Scalable Fragment-Based 3D Molecular Design with Reinforcement Learning

TL;DR

This paper presents a hierarchical reinforcement learning framework for scalable 3D molecular design that constructs molecules by sequentially placing substructures, enabling efficient generation of complex, drug-like molecules in three-dimensional space.

Contribution

It introduces a novel RL approach that builds molecules using substructures in 3D, improving scalability and efficiency over atom-by-atom methods.

Findings

Successfully generated molecules with over 100 atoms

Efficiently optimized drug-like, organic LED, and biomolecules

Guided solely by energy considerations

Abstract

Machine learning has the potential to automate molecular design and drastically accelerate the discovery of new functional compounds. Towards this goal, generative models and reinforcement learning (RL) using string and graph representations have been successfully used to search for novel molecules. However, these approaches are limited since their representations ignore the three-dimensional (3D) structure of molecules.

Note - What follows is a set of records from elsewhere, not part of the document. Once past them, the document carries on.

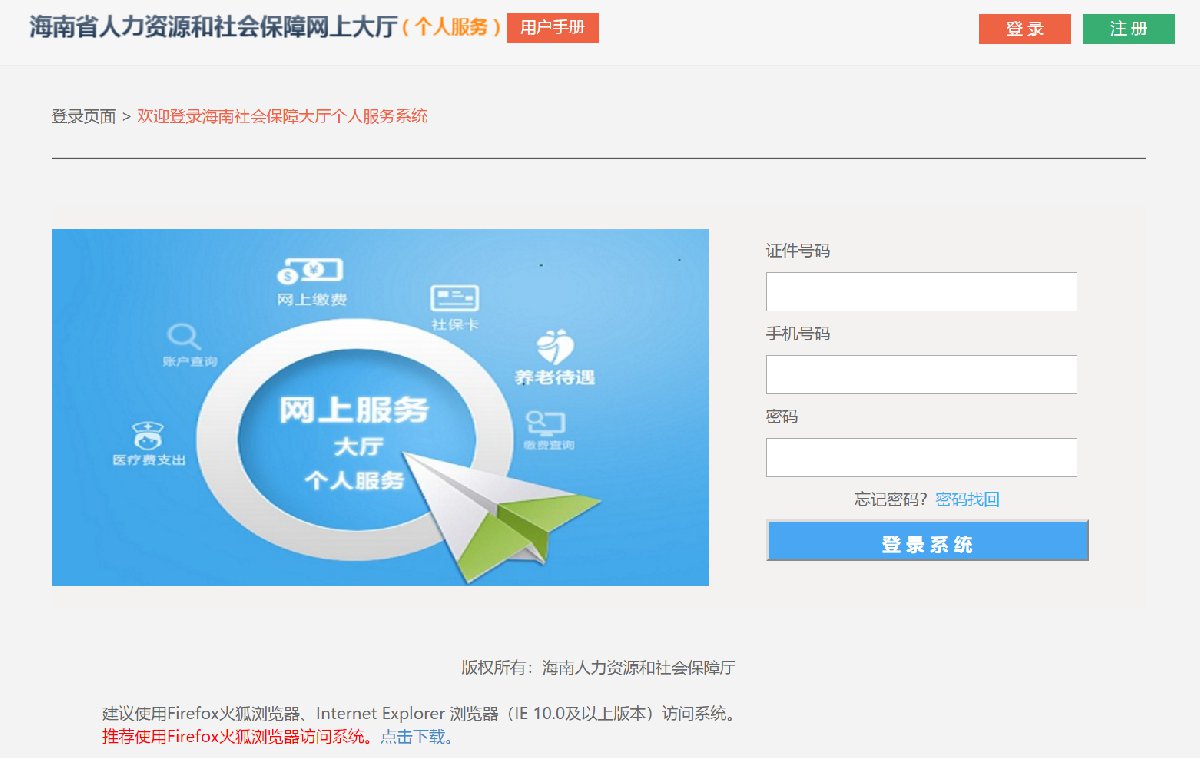The image size is (1200, 758).
Task: Click the 点击下载 Firefox download link
Action: [416, 737]
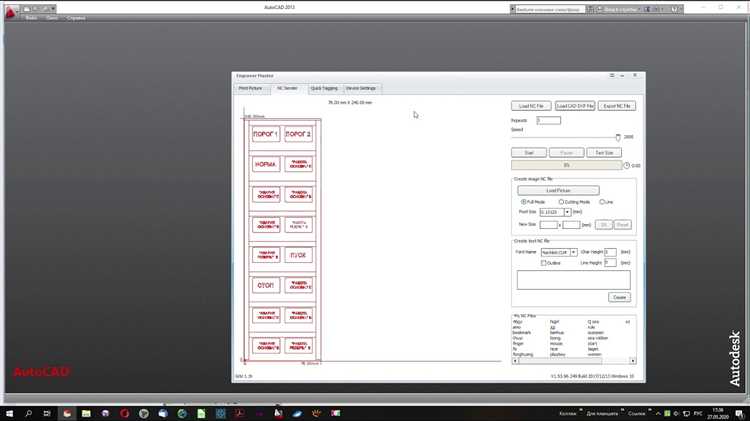Screen dimensions: 750x421
Task: Enable the Outline checkbox
Action: click(x=543, y=263)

In fact, geometry plays an important role in many applications in inverse molecular design, especially in drug discovery. Thus, it is important to build models that can generate molecular structures in 3D space based on property-oriented geometric constraints. To address this, one approach is to generate molecules as 3D point clouds by sequentially placing atoms at locations in space -- this allows the process to be guided by physical quantities such as energy or other properties. However, this approach is inefficient as placing individual atoms makes the exploration unnecessarily deep, limiting the complexity of molecules that can be generated. Moreover, when optimizing a molecule, organic and medicinal chemists use known fragments and functional groups, not single atoms. We introduce a novel RL framework for scalable 3D design that uses a hierarchical agent to build molecules by placing molecular substructures sequentially in 3D space, thus attempting to build on the existing human knowledge in the field of molecular design. In a variety of experiments with different substructures, we show that our agent, guided only by energy considerations, can efficiently learn to produce molecules with over 100 atoms from many distributions including drug-like molecules, organic LED molecules, and biomolecules.